シュートブロック1本は、攻撃的なMFとしては珍しい守備参加の記録だ。試合終盤でリードを守ろうとするチームの姿勢が、三好のプレーにも反映された形と言えよう。残り9分でピッチに立った選手が自陣ゴール前まで戻り、相手のシュートをブロックしたことは、チームへの貢献として評価できる。
シーズンを通じた立ち位置
三好康児のpast_avg(過去平均採点)は6.8だが、今節の6.7はその水準をわずかに下回る結果となった。ただし9分という出場時間で統計的に有意な評価を得ることは難しく、実質的にはシーズン平均に近い水準を維持したと見るべきだろう。
ヨーロッパでのキャリアを通じて、三好はクラブを転々としながらも一定の評価を維持してきた選手だ。かつてアントワープやRKCワールウェイクでプレーした経験は、ドイツ2部というフィジカルが重視されるリーグでも生きている。

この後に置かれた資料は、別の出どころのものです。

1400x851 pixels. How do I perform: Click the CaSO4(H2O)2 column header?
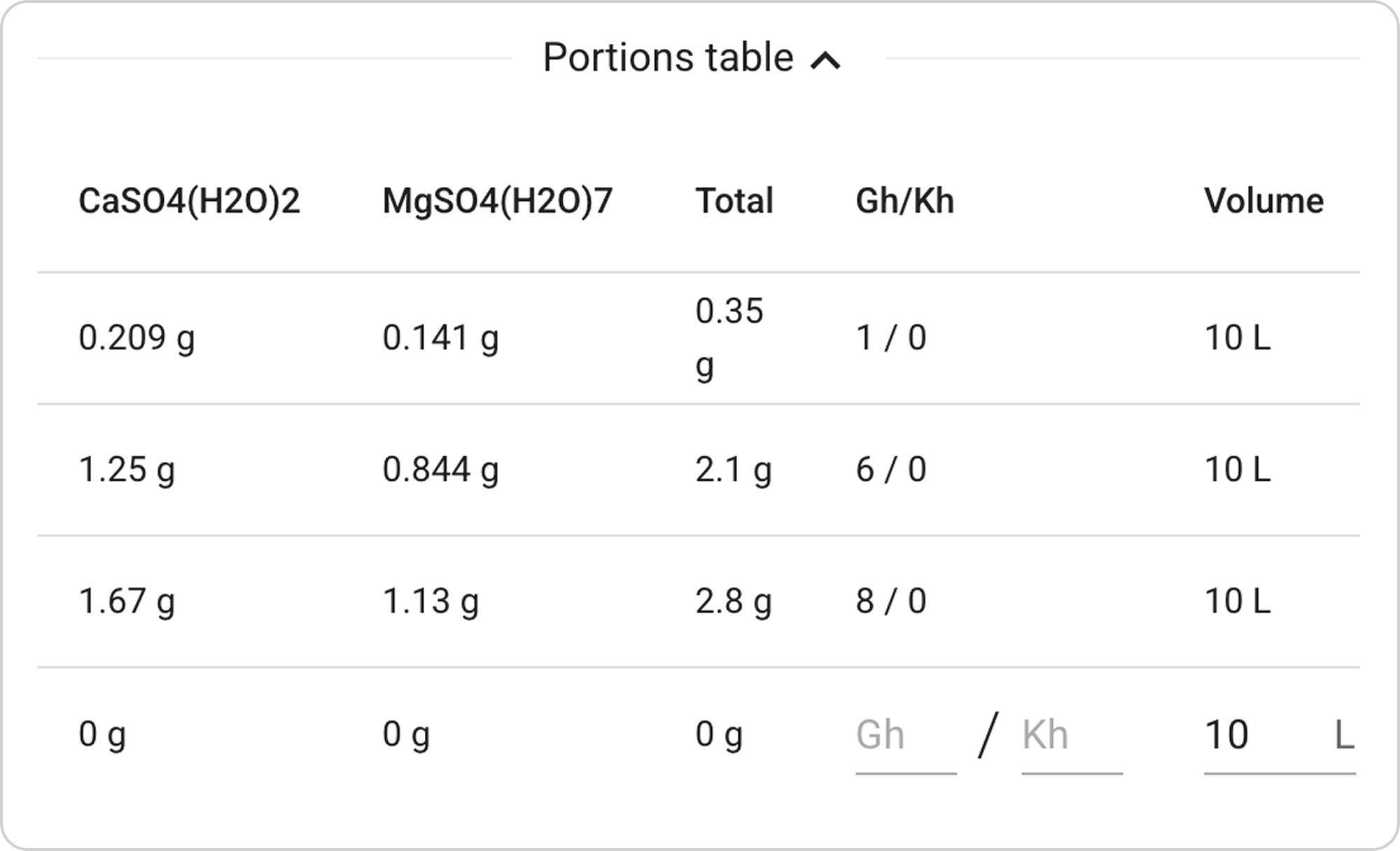pyautogui.click(x=189, y=202)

ボーフムでの今季のパフォーマンスが今後の移籍市場にどう影響するかは、次のシーズンに向けた注目点となる。
短時間出場の意味を問い直す
サッカーにおける途中出場という役割は、しばしば過小評価される。しかし9分間でxG0.149のシュートチャンスを作り、同時にシュートブロックで守備にも貢献したことは、選手としての準備の高さと戦術理解を示すものだ。先発出場が多い選手にとって途中出場は慣れを要するが、三好はその場の状況に素早く適応できることを示した。

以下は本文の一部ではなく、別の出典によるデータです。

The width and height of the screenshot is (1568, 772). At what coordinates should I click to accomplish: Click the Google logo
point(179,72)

SofaScoreのSS6.7という評価は、9分間の出場に対する採点としては妥当な数字だ。100分の試合時間のうちわずか9分、それでも数字が残るプレーを積み重ねたことは、ボーフムにとっての信頼できる交代カードとしての価値を示している。
今後の展望
2.ブンデスリーガでのシーズンを終え、三好康児の次のステップは来季の契約状況と移籍市場の動向にかかっている。日本代表での経験を持つMFとして、ヨーロッパ中堅クラブでの選択肢は複数あるはずだ。最終節での途中出場という限られた機会の中でも、しっかりとアピールポイントを残したことは評価に値する。
蹴太のひとこと
自分としては、9分でxG0.149というのは枠内を狙える質のシュートが1本あったという証拠で、短時間出場としては十分に仕事をした数字だ。シュートブロック1本も含め、終盤の「守って勝つ」時間帯に投入された選手として守備意識が高い動きができている。ただパス成功率71.4%(5/7)は短時間の混戦で仕方ない面もあるが、次3〜4試合でボールを持てる出場機会があればより正確な評価が得られる。